The program is organized in a three-level; entrance and services on the souterrain level, social spaces on the mid and main terrace level, and private family rooms at the top.
From a distance, the house is a vertical figure, origami-like pleated and rotated volume free standing like a lighthouse or a large-scale sundial, and entirely cast in concrete firmly anchored on the exposed bedrock. Its 45° rotation results in a series of wind-shielded terraces that follow the movement of the sun.
House on a Hill by Tham & Videgård Arkitekter. Photograph by Åke E:son Lindman.
Project description by Tham & Videgårds
Only a twenty minutes drive from the city center, this house is built on a site that exemplifies the close access to untouched nature not far outside central Stockholm. In this case, a large piece of land reaches from the waterline, where a boathouse sits on the water, up through a steep forested slope to an open plateau at the top of the hill where the main house is located.
The access road rises along a steep cliff from the landside which means that the house is approached from below and that the extraordinary position of the house with wide views out over the archipelago landscape can only be fully understood once arrived at the main level.
The clients, a very active family that share their time between city and nature, wanted a house for both quiet seclusion and entertaining with friends with a very direct relation to the landscape. We envisioned the house as reduced to a pure structure where indoor and outdoor spaces mix and let the emphasis remain on the scenery outside. A vertical figure, freestanding like a lighthouse or a large-scale sundial, and entirely cast in concrete firmly anchored on the exposed bedrock.
House on a Hill by Tham & Videgård Arkitekter. Photograph by Åke E:son Lindman.

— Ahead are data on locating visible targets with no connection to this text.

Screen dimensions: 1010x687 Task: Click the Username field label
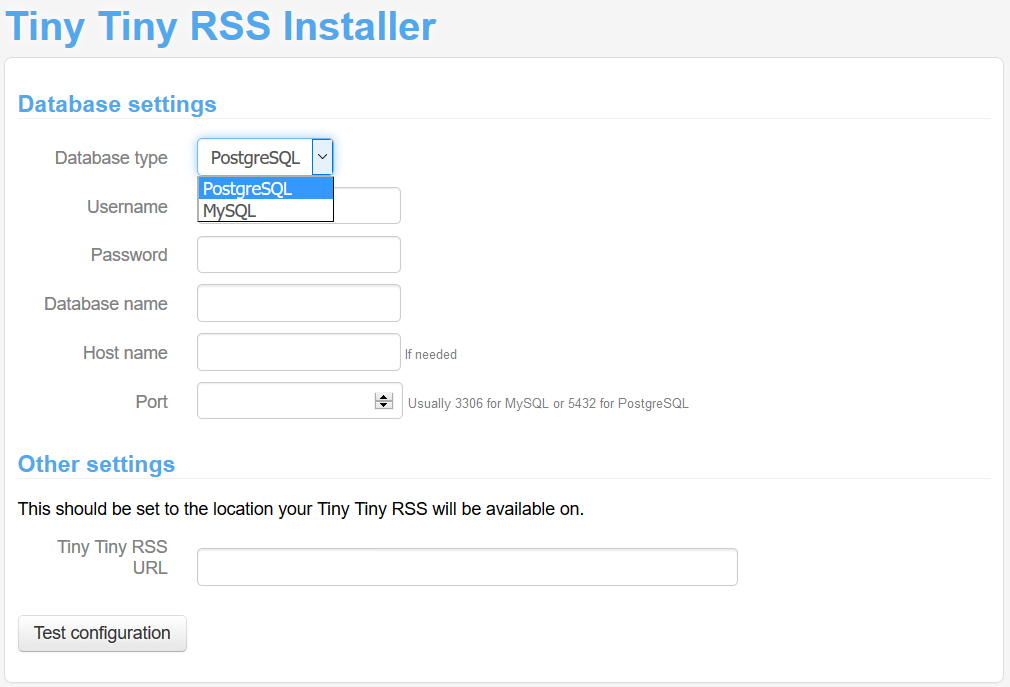(x=127, y=207)
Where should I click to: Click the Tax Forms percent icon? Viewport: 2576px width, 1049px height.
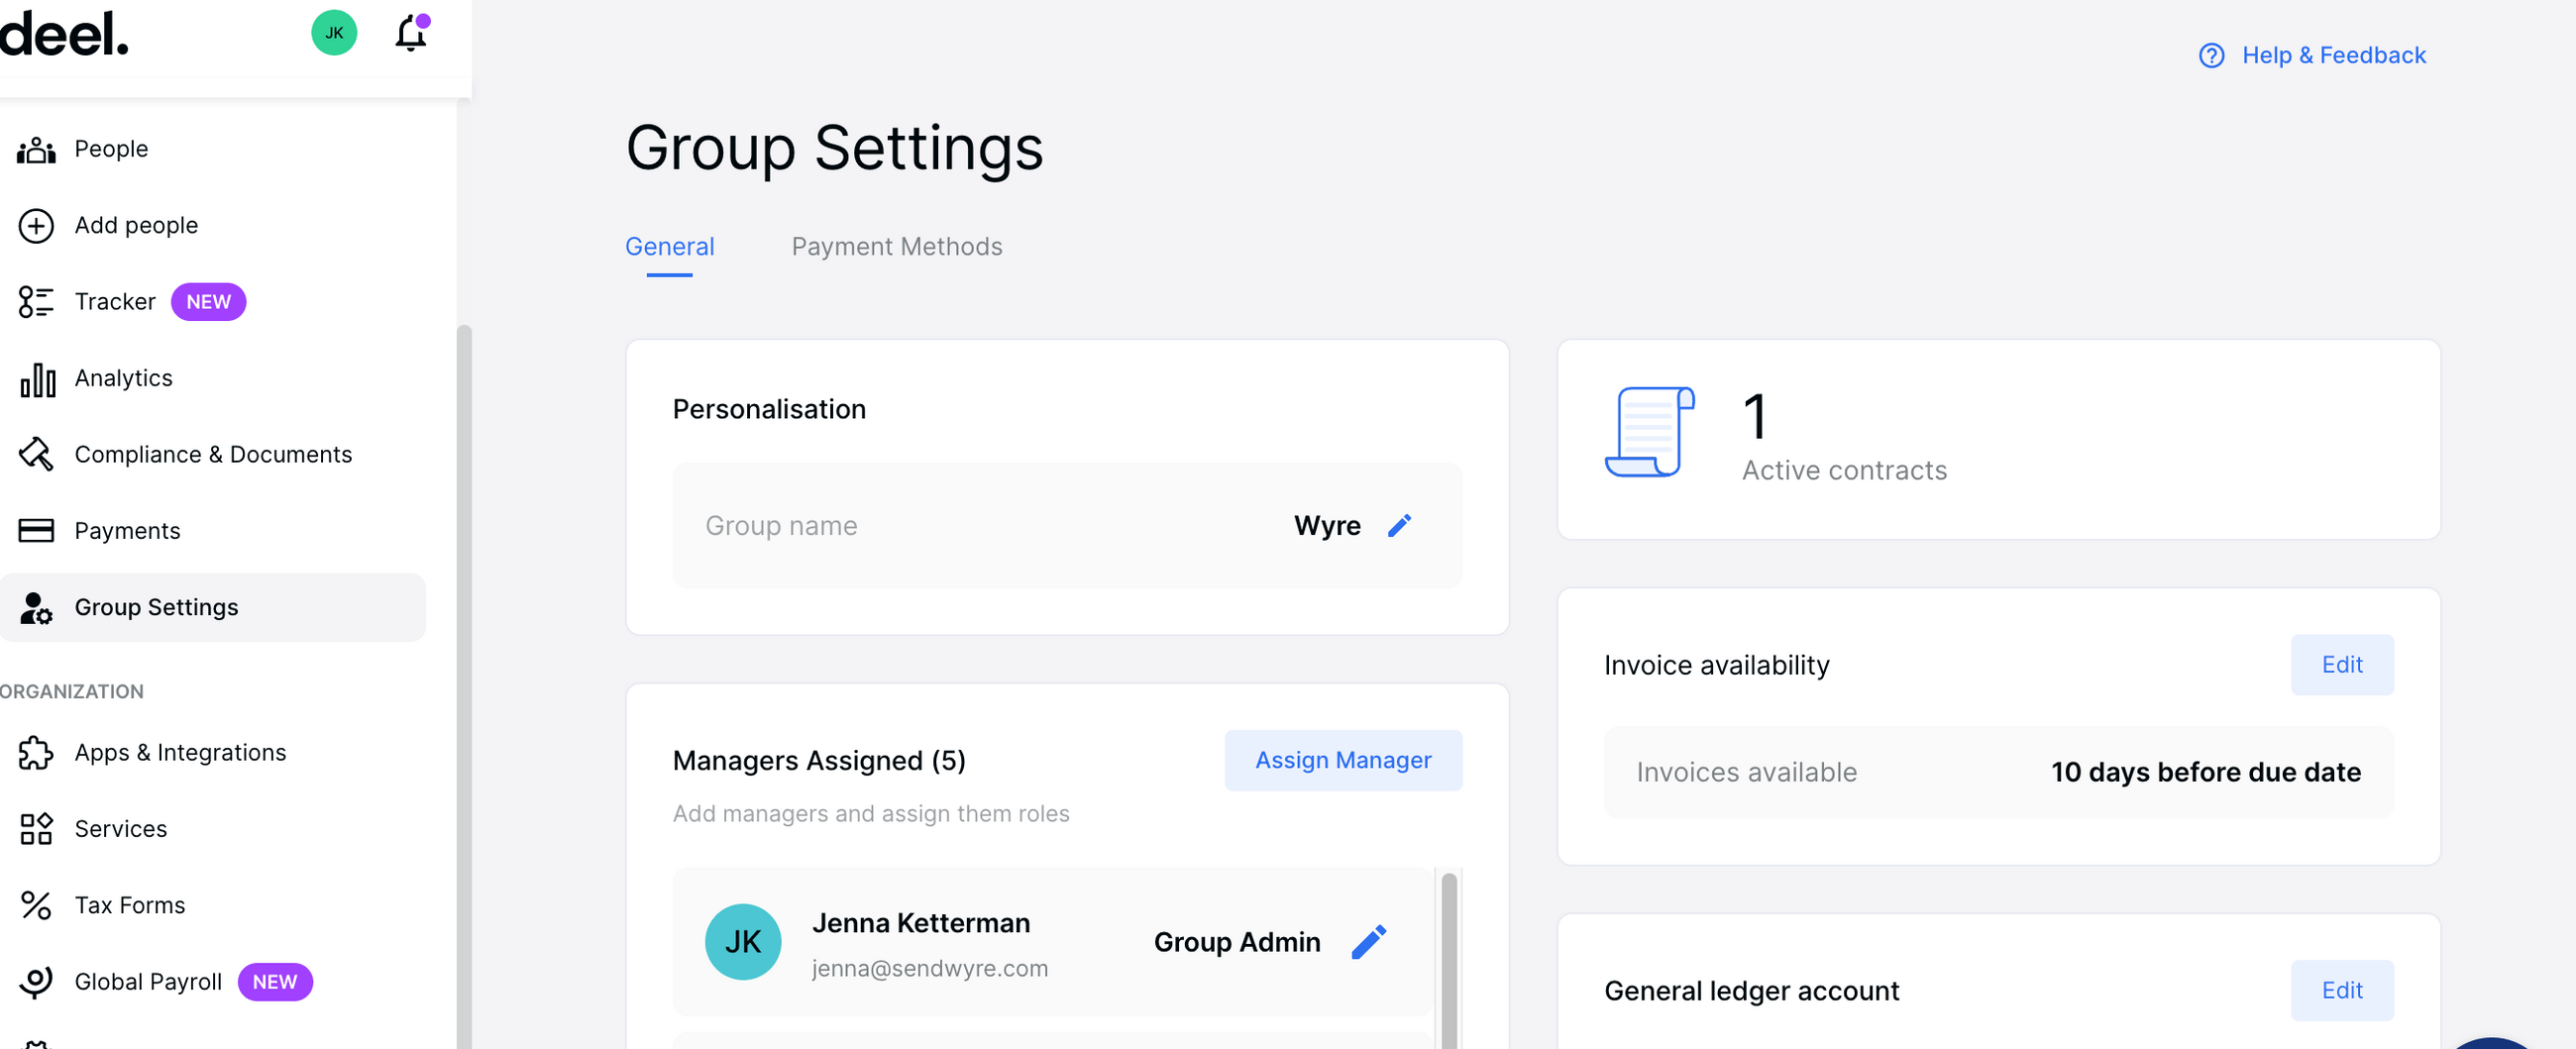(36, 905)
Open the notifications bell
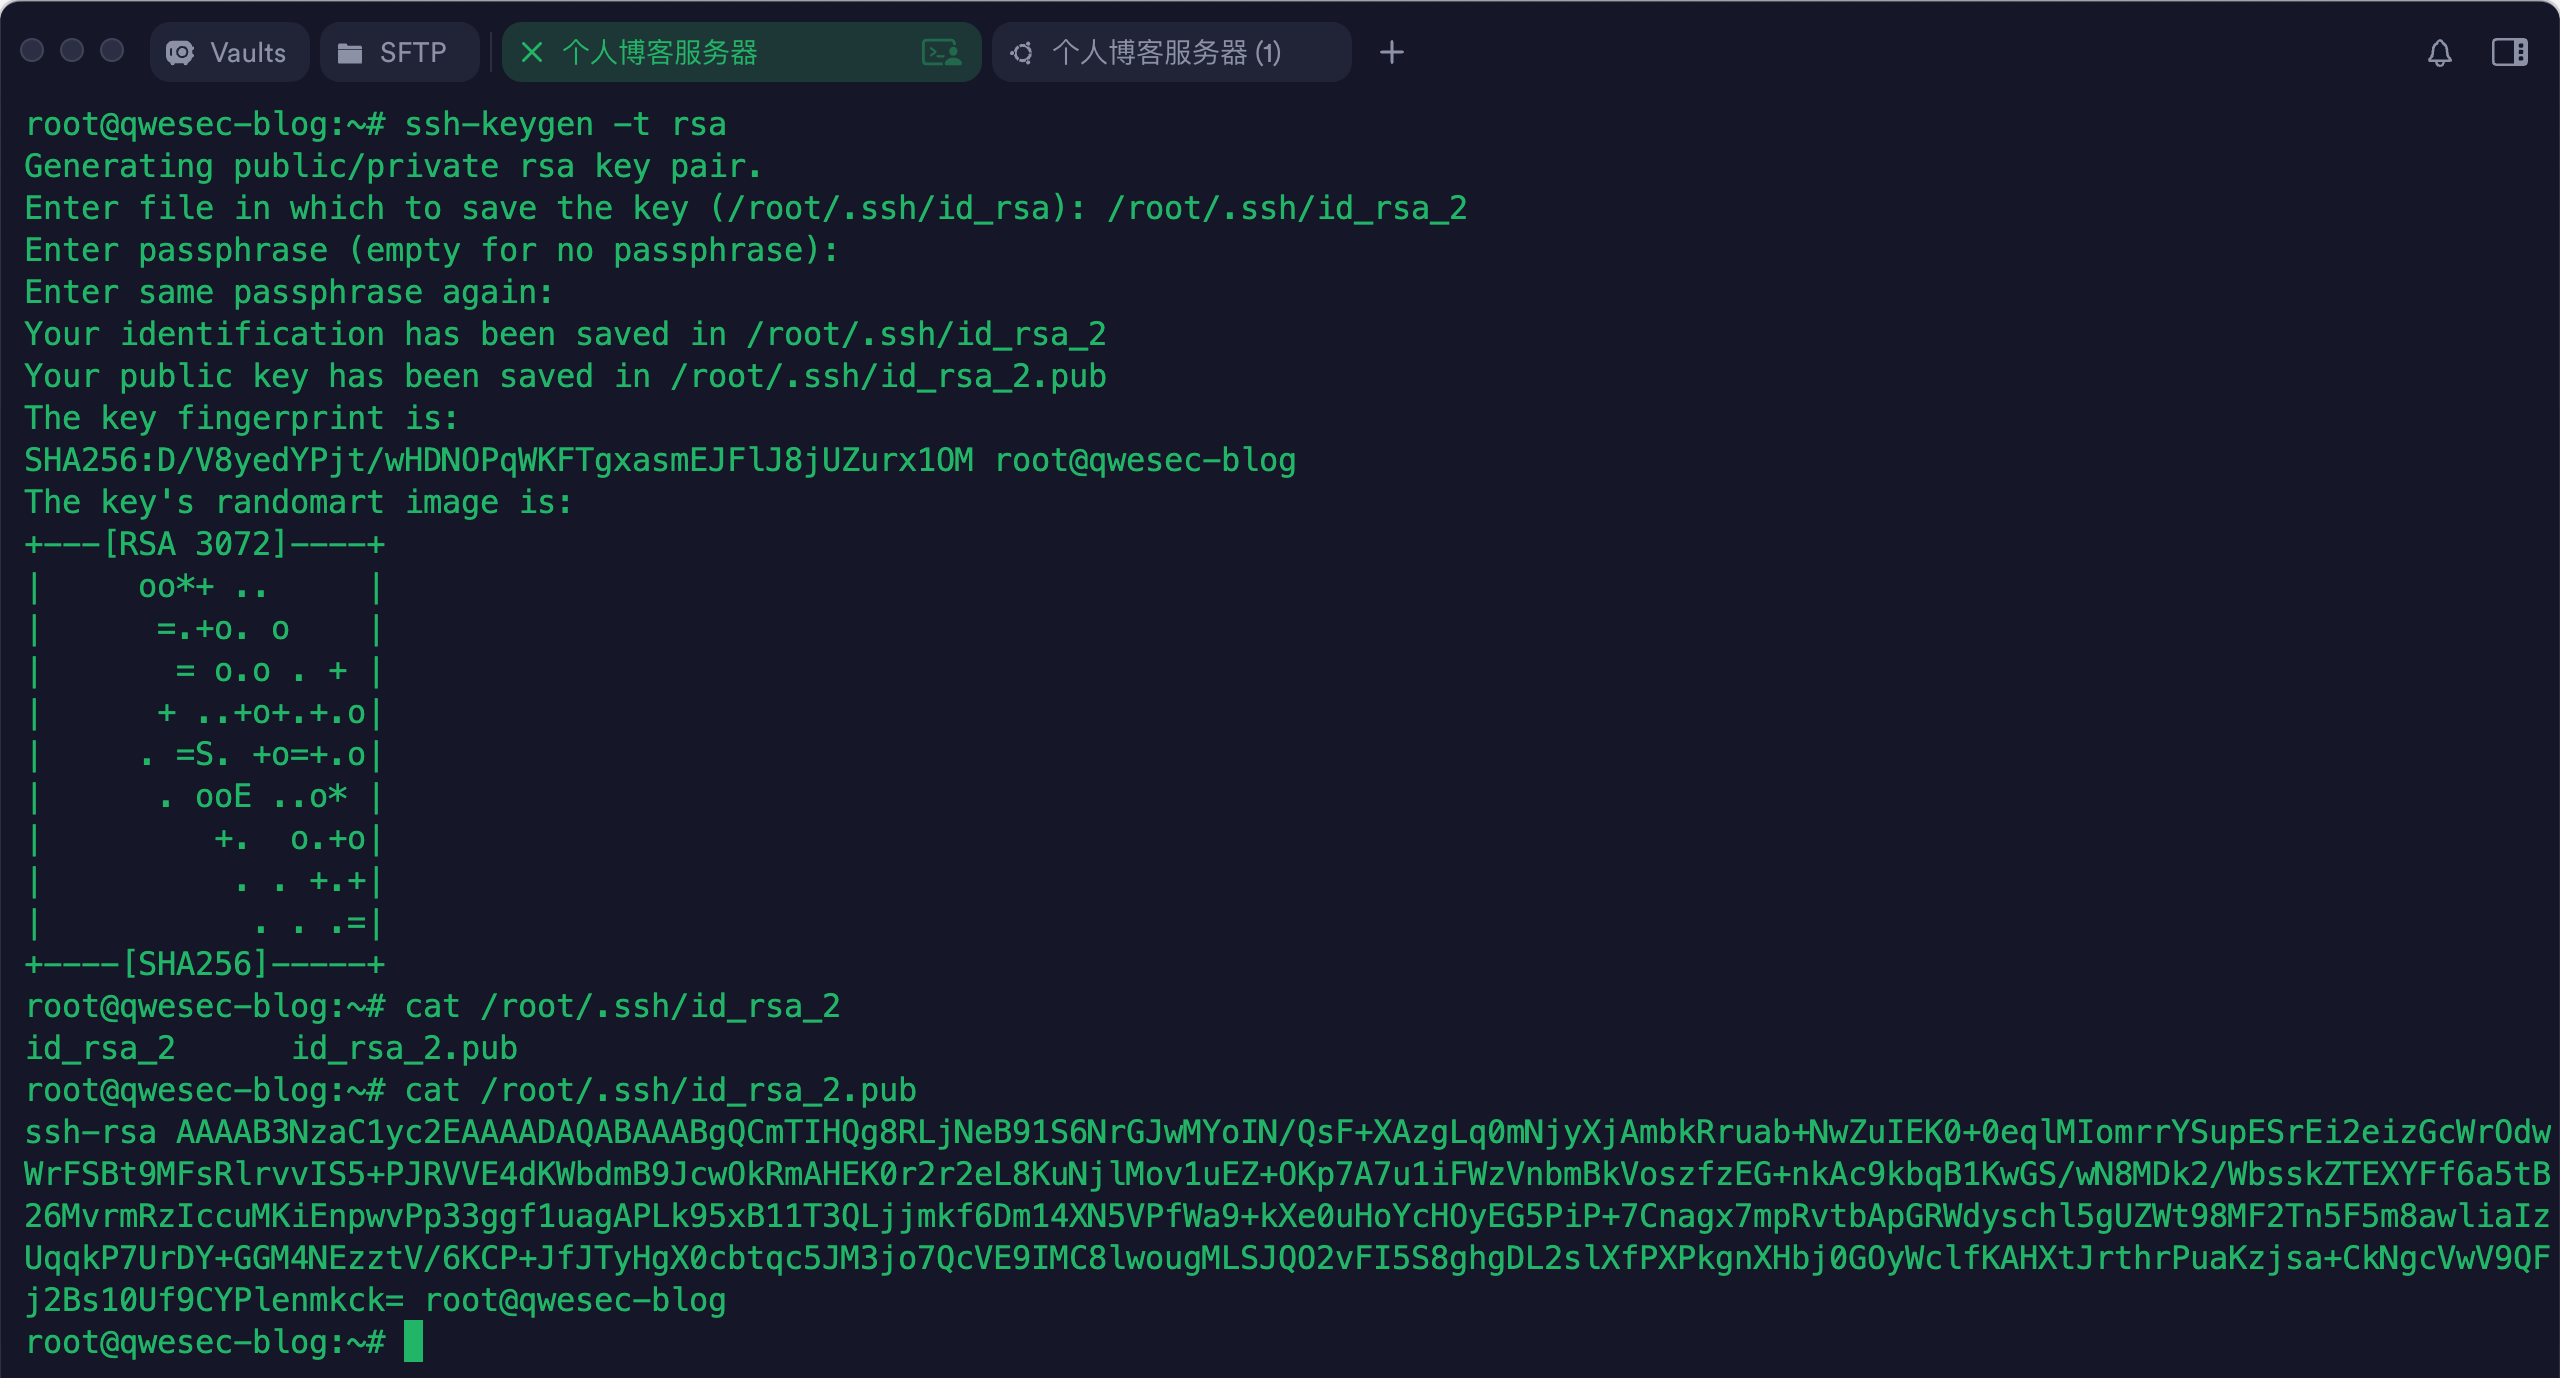This screenshot has width=2560, height=1378. coord(2439,52)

The program is organized in a three-level section: entrance and services on the souterrain level, social spaces on the mid and main terrace level, and private family rooms at the top. The façade structure makes no distinction between these levels and, through its 45° rotation between each floor, creates a certain labyrinthine effect where the landscape outside becomes a point of reference also for movement inside the house.
Around the perimeter, the folded layout results in a series of wind-shielded terraces that follow the movement of the sun. From a distance, the origami-like pleated and rotated volume offers alternative readings of mass and void, which lends the building a simultaneously solid and transparent quality.